Gourdine and the NBPA subsequently agreed to a tentative $5 billion collective bargaining deal with the league in August 1995. But a Michael Jordan – led group of star players, backed by their high-profile agents, opposed the pact and ultimately succeeded in scuttling it and forcing out Gourdine in 1996. (Gourdine prevailed in an arbitration proceeding against the NBPA in 1997 when a three-member panel awarded him his remaining $883,738 in salary, plus interest.)

Schwarz says the dissident group was represented by former Weil, Gotshal & Manges partner Jeffrey Kessler, who went on to head the sports litigation practice at Dewey & LeBoeuf before leaving the now-defunct firm in May for Winston & Strawn, which is now primary outside counsel to the NBPA.

Kessler, who did not respond to a request for comment, and super agents Marc Fleisher and David Falk helped usher in a new regime at the NBPA headed by current executive director G. William Hunter.

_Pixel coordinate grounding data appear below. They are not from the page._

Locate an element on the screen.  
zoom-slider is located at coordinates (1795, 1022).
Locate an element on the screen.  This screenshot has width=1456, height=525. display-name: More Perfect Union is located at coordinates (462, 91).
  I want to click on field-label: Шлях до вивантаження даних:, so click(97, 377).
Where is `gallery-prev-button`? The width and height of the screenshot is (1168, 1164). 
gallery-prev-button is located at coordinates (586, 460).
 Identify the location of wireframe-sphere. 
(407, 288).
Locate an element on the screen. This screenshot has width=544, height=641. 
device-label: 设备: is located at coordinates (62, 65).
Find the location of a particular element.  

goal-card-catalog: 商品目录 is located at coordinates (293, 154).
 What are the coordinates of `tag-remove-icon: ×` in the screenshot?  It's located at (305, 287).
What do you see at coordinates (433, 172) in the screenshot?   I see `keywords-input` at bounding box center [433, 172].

Hunter led players through their recent collective bargaining crisis before coming under fire himself earlier this year over his stewardship of the union.

After leaving pro basketball for the second time, Gourdine became general counsel for the New York City Board of Education under former Chancellor Rudy Crew, and served from 2006 to 2008 as chairman of the city’s Civil Service Commission. One job that Gourdine never pursued: working at a large firm.

“He never discouraged me from doing it, but I just think it wasn’t for him,” says Peter Gourdine, who worked at Stroock & Stroock & Lavan before joining Day Pitney. “My dad had a varied career, and the funny thing was he never kept anything on the walls of his office. He always said, ‘You come in the same way you leave.’ He never wanted to be too comfortable.”

Having grown up boxing in the Police Athletic League, Gourdine was a longtime supporter of that organization as well as such other groups as the NAACP Legal Defense Fund. A lifelong Democrat, he considered Barack Obama’s election as president in 2008 a crowning achievement for African-Americans, says Pat Gourdine.

Gourdine himself was a member of the ROTC at City College in the early 1960s, but received a deferment from active service after enrolling in Fordham University School of Law in 1965, his wife says. Three years later, he was shipped off to South Vietnam, where he served as a captain in the U.S. Army investigating matters related to troops stationed in the Mekong Delta.

“On his way [to Vietnam], he was on a ship for 16 days from the U.S. to Okinawa,” Pat Gourdine says. “And he always said that was the reason why we never went on a cruise! I didn’t mind.”

In addition to his wife, to whom he was married for 48 years, Gourdine is survived by his sons Peter and David, a social and mental health worker who volunteers as a team leader for New York Cares, and daughter Laura, a professional actress who also works as a paralegal with the early case assessment bureau at the New York County District Attorney’s Office.

Laura Gourdine told The Riverdale Press that the trajectory of her father’s career surprised some powerful figures at an early stage. Upon being elected deputy commissioner of the NBA in 1974, his secretary buzzed him and said he had a phone call from the president.

” ‘Of what company?’ ” Gourdine asked, according to his daughter. ” ‘Of the United States,’ ” came the reply. Indeed, it was President Gerald Ford, calling to congratulate Gourdine on his promotion.

Brian Baxter writes for The Am Law Daily, a Daily Report affiliate.